Changing China

Saturday, May 27, 2006


Robert Marquand of The Christian Science Monitor published an article on how family ties take new shape in prosperous China. (Excerpts)

Pang Rongchang was ready to join Mao Zedong's revolutionary army in the late 1940s. But before he left his Hubei town, his father did what generations of men did for their sons: secured a wife for him. There was no discussion. The bride was hand-carried to the groom's doorstep from the next village; the marriage was that day. The two had never met before - then lived 50-plus years together.
By contrast, Pang's son, Liping, married, divorced, then fell in love with Wang Zhe, who works at a Japanese joint venture. They met at Ditan Park by the gate, set up by three layers of friends.
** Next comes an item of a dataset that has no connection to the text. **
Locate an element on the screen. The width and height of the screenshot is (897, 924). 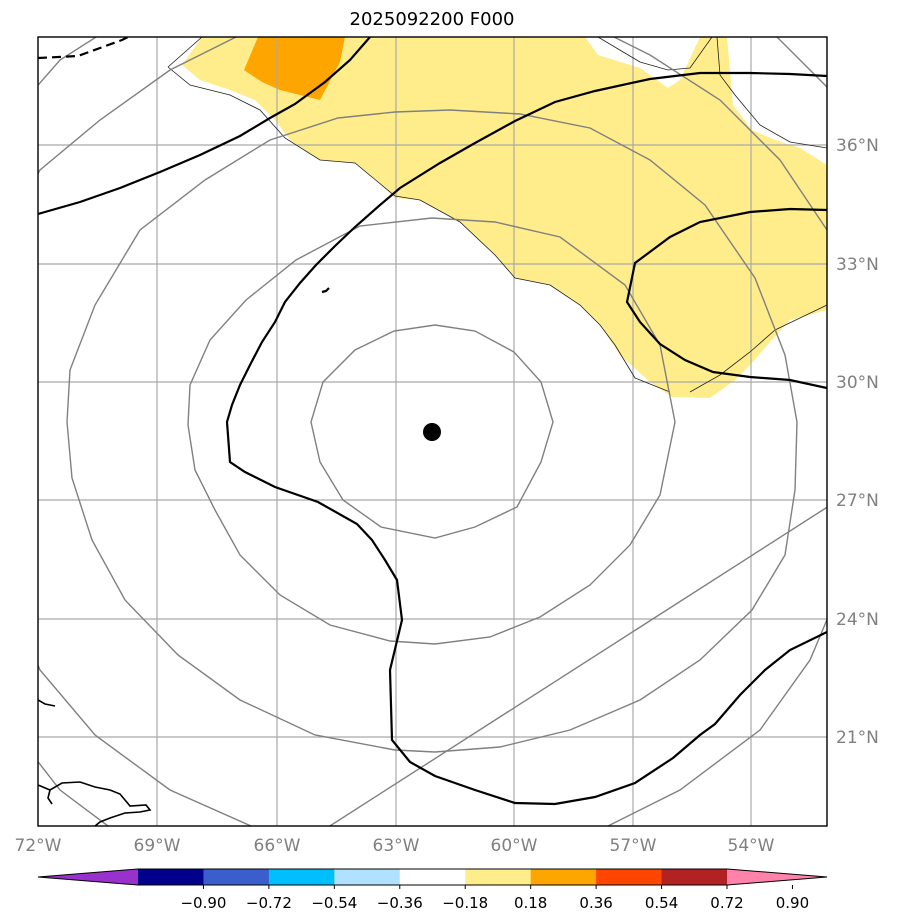
colorbar-outline is located at coordinates (432, 877).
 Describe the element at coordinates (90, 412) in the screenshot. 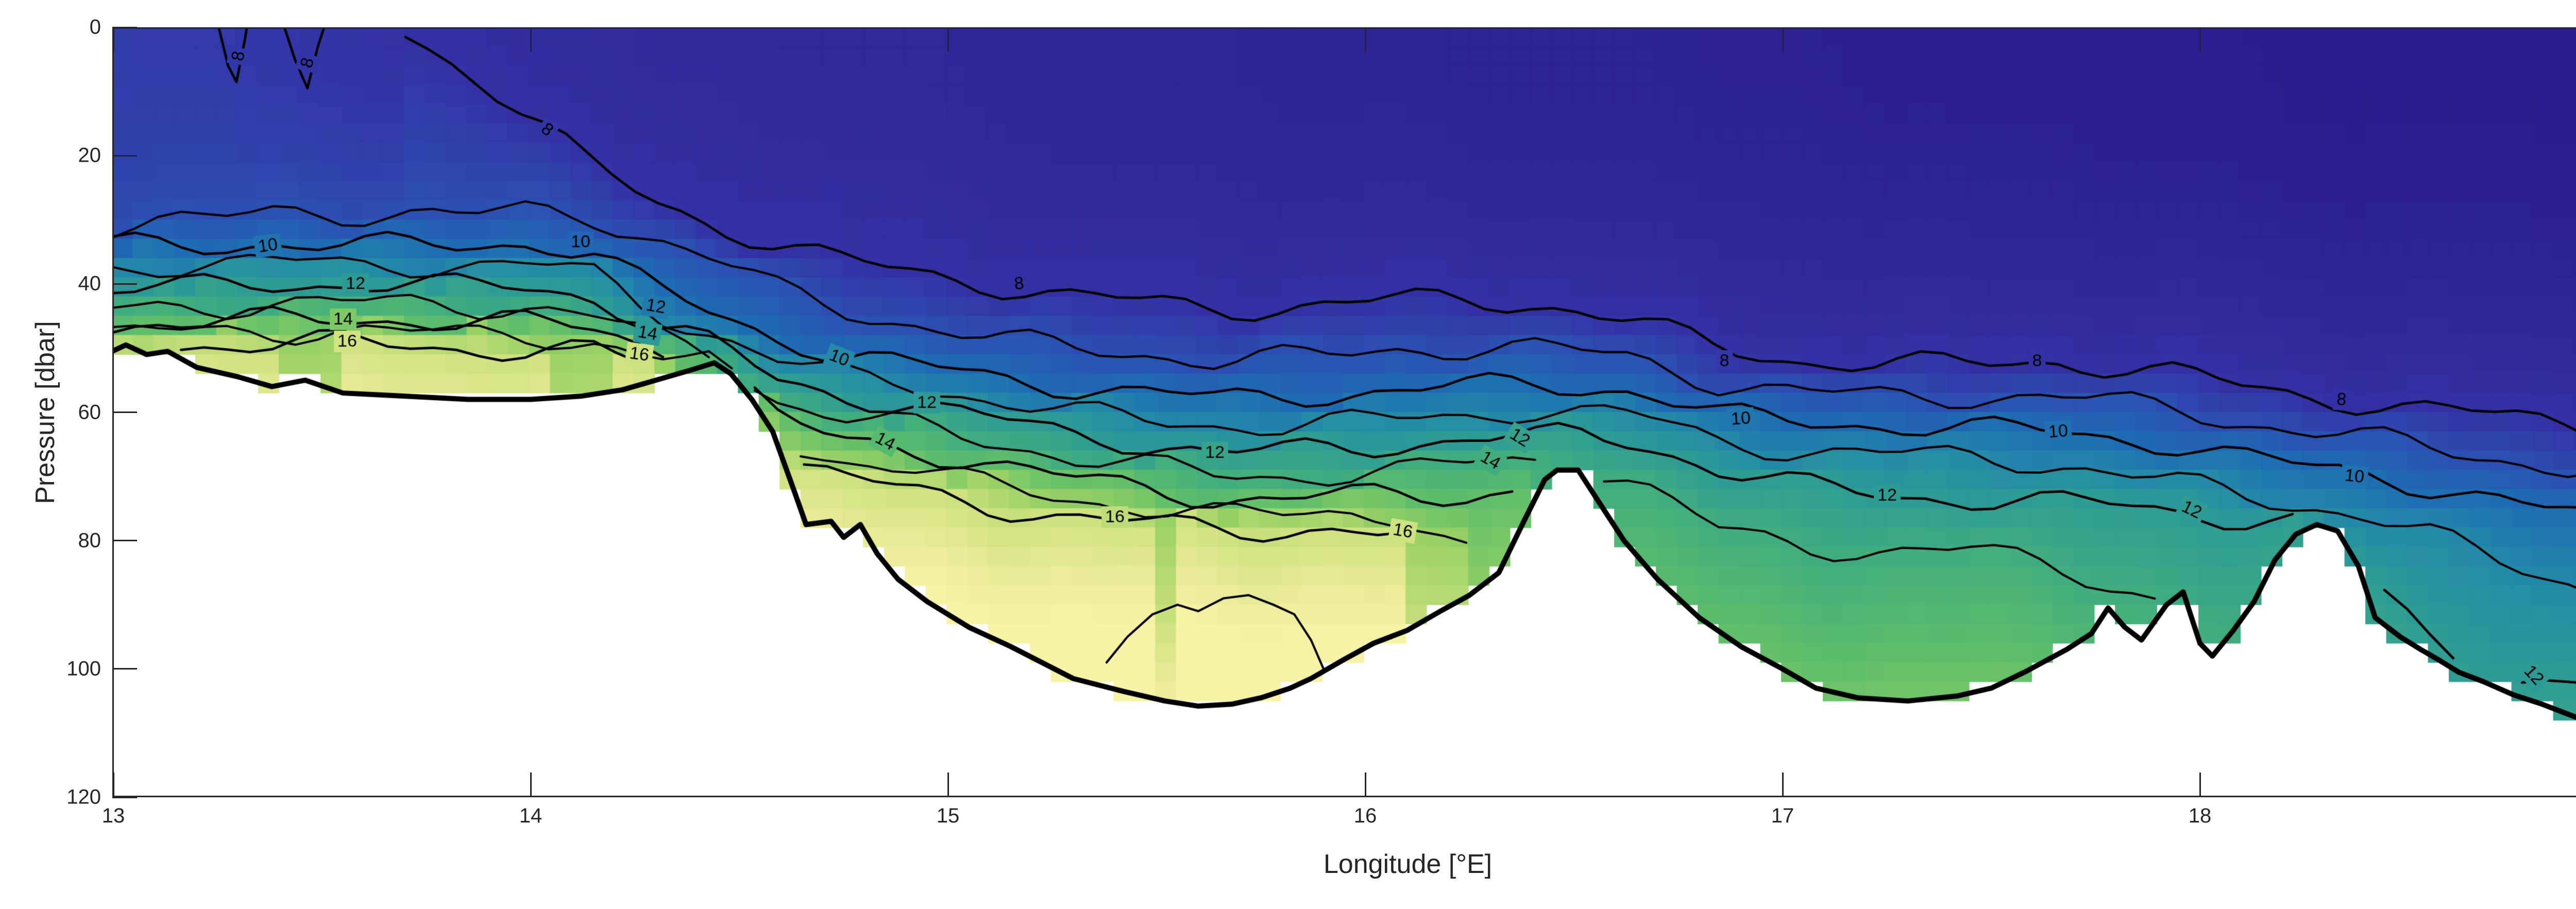

I see `y-tick-label: 60` at that location.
She saw Liping was "a good one." It started raining, they went inside for tea, and it became a second marriage for them both
The cultural distance traveled in a single generation - from marriage by a father's dictate to a second marriage by choice - points to profound changes in China's family life. Now a diverse range of family types is found in urban China, altering the old social order in the world's fastest rising power. There are: single-parent families, double-income families with no kids, "singles" by choice, cohabitating couples, and second marriages. Gays and lesbians are more tolerated, though they are not recognized. The most common emerging type is the "nuclear family," husband, wife, and child living apart from elders.
Family size in the world's most populous nation has shrunk steadily for 50 years. In 1980, the figure was 4.2, today it is below 3.4. More than half of all Chinese families are now three persons. Men and women in the city are marrying later. Men often wait until 30. Women wait until their mid-20s. Couples tying the knot in their early or mid-20s get odd stares by peers.
In 21st century urban China, having even one child is expensive and takes time. Many parents plan for college and good jobs even for small tykes. Parents rich and poor spend, and overspend, on extra classes and weekend classes for kids. Math, English, dance, music, science - are all subjects for Saturday and Sunday. Every parent wants, as the saying goes, a son who is a "dragon" or a daughter who is a "phoenix" - that is, a dominant character who is a success. The energy spent is significant for both parents and kids; some Chinese couples say they don't want to get into what, in American terms, would be a "rat race" for their kids, since many feel their own jobs and lives are tough enough.
Gays are more accommodated in cities, and have begun a thriving subculture. Cohabitation, for example, once considered risqué and taboo, is now viewed with virtual nonchalance. In fact, not only younger couples, but now many older, retired couples, opt for shared living. The elderly are joining together to counter loneliness and absent offspring. Many don't opt for marriage because it has created serious friction over inheritance.